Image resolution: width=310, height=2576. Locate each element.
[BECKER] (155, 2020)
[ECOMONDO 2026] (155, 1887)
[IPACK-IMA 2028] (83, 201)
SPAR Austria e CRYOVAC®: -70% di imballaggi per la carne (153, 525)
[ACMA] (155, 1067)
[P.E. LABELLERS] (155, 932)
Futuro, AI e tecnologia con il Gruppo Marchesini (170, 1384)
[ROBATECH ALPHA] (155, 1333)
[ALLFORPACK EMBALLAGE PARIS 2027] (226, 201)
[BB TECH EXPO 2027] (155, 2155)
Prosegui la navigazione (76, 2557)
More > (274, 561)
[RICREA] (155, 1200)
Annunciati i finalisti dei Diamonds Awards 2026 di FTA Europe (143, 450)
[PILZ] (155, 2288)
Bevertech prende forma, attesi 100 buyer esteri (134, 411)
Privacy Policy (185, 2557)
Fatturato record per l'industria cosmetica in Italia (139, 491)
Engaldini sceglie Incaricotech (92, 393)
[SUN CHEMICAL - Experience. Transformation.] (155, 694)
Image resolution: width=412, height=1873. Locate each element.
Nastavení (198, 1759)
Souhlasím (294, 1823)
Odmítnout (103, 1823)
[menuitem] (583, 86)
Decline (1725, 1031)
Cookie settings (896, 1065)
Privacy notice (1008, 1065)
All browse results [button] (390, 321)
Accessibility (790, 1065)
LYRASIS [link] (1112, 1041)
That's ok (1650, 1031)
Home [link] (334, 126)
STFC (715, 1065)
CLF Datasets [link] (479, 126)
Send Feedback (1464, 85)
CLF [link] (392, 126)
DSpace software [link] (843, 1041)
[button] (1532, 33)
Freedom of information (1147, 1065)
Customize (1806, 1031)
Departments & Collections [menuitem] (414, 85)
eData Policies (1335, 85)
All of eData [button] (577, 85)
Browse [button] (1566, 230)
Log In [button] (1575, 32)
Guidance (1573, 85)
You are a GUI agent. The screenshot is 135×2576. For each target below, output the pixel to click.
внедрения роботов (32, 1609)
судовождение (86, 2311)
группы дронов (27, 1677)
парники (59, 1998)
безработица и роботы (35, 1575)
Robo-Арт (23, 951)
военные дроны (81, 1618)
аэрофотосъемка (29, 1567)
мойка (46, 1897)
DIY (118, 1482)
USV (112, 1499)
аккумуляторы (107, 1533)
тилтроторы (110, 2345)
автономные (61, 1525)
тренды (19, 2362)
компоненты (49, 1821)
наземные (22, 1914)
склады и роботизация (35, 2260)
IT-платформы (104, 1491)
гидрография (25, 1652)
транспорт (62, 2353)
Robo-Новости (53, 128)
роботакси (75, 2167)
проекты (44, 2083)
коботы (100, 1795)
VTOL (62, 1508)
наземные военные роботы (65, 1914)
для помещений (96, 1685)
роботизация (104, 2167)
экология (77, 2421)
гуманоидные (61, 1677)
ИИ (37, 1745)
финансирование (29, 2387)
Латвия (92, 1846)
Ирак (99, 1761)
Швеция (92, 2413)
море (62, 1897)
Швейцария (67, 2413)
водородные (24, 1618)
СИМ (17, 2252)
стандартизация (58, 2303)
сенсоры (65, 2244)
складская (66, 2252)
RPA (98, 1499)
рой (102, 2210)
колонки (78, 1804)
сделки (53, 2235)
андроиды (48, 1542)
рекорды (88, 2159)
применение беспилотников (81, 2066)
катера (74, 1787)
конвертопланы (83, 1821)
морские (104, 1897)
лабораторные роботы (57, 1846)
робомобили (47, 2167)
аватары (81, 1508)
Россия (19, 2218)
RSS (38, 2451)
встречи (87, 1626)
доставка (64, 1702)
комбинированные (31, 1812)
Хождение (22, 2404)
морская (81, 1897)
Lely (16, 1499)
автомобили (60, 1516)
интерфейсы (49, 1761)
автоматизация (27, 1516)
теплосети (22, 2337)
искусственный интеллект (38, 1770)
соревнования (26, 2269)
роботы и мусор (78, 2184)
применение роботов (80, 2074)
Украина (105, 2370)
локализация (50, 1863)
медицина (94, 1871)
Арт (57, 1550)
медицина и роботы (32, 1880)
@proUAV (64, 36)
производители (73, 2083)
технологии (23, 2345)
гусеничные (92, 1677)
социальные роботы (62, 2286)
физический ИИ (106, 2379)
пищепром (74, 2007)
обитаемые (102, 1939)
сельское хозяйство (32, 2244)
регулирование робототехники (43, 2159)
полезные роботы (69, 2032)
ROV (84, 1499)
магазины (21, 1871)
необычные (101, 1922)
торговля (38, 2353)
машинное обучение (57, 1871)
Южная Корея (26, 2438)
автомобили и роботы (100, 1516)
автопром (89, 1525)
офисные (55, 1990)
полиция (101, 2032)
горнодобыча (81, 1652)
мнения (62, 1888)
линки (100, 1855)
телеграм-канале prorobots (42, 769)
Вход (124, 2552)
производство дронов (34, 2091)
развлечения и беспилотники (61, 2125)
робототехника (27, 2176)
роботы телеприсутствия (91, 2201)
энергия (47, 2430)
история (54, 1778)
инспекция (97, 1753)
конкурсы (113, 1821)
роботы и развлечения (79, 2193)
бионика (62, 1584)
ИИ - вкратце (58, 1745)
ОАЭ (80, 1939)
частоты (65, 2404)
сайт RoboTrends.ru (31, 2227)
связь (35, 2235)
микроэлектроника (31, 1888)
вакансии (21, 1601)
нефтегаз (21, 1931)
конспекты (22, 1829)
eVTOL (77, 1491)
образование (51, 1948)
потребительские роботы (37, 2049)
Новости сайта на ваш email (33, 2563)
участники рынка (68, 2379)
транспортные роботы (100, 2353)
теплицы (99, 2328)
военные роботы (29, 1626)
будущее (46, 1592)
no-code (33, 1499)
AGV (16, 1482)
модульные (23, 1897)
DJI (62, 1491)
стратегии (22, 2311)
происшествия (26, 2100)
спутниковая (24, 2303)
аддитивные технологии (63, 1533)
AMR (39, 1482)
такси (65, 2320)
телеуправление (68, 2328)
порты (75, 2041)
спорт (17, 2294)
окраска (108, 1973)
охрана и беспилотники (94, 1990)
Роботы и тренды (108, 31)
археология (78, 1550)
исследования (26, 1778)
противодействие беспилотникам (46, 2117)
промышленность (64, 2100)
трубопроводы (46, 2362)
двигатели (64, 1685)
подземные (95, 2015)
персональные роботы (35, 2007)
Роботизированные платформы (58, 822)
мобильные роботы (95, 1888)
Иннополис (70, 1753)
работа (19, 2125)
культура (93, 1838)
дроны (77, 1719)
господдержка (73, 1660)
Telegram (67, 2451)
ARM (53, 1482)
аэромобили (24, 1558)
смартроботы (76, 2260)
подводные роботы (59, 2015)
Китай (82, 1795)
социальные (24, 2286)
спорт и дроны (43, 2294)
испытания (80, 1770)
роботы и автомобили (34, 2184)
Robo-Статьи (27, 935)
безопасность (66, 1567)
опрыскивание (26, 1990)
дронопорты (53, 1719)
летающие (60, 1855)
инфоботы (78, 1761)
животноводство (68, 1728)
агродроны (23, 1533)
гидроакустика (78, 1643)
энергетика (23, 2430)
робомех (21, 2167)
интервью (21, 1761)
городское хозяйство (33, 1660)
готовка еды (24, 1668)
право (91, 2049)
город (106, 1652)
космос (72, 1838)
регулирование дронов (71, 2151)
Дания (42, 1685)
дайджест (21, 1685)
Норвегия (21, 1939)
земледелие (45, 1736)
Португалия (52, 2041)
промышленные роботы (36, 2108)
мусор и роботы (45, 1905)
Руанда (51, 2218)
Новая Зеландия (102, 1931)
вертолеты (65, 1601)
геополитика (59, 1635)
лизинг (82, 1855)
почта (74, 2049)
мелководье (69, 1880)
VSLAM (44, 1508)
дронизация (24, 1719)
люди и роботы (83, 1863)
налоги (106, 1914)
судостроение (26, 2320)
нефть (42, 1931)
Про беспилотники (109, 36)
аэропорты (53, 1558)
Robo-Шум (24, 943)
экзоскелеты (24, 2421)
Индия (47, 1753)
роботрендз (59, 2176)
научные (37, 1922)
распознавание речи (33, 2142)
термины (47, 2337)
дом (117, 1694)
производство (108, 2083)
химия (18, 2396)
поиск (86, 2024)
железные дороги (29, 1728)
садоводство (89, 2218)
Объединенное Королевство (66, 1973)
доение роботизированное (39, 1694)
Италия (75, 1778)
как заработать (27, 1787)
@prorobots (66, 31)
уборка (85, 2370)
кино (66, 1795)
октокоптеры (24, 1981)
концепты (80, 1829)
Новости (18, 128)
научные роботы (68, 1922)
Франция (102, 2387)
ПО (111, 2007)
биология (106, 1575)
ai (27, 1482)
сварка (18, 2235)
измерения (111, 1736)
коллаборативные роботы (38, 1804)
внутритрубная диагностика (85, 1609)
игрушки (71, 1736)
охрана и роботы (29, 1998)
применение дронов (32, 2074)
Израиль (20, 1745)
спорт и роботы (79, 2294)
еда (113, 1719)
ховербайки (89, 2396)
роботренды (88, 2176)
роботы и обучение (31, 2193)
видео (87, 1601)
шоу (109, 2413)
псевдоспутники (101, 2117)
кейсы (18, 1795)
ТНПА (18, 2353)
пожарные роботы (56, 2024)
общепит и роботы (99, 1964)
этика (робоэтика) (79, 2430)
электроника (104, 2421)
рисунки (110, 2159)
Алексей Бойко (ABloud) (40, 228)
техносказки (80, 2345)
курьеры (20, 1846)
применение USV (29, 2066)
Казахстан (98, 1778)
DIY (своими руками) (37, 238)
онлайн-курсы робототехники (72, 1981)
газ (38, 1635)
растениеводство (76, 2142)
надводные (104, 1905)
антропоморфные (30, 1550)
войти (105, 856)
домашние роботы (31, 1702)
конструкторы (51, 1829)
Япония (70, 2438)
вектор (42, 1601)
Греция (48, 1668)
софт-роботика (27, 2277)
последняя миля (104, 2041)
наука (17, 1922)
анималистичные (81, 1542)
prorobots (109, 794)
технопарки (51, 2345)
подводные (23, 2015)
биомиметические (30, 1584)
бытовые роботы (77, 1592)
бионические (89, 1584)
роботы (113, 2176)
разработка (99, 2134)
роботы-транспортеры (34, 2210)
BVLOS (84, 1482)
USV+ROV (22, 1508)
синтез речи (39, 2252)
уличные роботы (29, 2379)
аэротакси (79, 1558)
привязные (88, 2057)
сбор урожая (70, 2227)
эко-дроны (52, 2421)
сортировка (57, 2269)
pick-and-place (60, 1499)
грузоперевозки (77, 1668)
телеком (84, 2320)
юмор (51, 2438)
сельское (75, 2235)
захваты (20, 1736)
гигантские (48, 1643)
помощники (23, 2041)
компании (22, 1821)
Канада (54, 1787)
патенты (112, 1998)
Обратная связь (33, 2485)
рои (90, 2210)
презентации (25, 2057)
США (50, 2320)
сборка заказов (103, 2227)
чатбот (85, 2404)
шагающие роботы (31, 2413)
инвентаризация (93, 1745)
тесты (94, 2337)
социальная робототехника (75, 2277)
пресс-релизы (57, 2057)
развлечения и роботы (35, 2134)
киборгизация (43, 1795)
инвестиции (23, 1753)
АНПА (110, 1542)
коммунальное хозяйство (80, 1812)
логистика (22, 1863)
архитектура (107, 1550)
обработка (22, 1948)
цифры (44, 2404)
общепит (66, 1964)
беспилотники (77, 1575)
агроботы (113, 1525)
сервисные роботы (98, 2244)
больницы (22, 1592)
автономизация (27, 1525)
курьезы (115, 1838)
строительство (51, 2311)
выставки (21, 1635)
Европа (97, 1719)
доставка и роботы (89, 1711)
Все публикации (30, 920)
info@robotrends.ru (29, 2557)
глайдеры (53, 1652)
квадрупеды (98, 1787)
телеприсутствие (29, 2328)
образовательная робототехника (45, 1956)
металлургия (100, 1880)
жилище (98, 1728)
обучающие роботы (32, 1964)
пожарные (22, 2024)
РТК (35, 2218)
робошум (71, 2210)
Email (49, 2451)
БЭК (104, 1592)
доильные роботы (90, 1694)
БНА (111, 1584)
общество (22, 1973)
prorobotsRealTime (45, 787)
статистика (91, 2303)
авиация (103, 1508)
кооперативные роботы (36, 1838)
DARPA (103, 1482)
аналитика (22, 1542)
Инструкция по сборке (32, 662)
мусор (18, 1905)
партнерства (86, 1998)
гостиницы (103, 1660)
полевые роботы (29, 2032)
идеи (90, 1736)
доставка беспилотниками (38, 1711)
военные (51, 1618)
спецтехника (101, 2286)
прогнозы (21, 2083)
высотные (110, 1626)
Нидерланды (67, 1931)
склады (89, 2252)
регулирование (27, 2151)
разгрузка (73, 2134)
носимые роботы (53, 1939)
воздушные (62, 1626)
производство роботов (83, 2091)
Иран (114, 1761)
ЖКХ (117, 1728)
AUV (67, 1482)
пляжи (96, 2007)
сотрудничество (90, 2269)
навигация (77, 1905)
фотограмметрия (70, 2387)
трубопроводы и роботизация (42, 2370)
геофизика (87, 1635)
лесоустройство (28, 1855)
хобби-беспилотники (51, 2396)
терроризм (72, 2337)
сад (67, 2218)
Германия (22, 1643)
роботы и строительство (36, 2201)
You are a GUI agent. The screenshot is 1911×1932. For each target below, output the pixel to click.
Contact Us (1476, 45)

▬▬▬▬▬▬▬▬▬▬

● Task objective
Where does "робототехники" appear in the records above? Copy each line that holds it.

● Task solution
регулирование робототехники (43, 2159)
онлайн-курсы робототехники (72, 1981)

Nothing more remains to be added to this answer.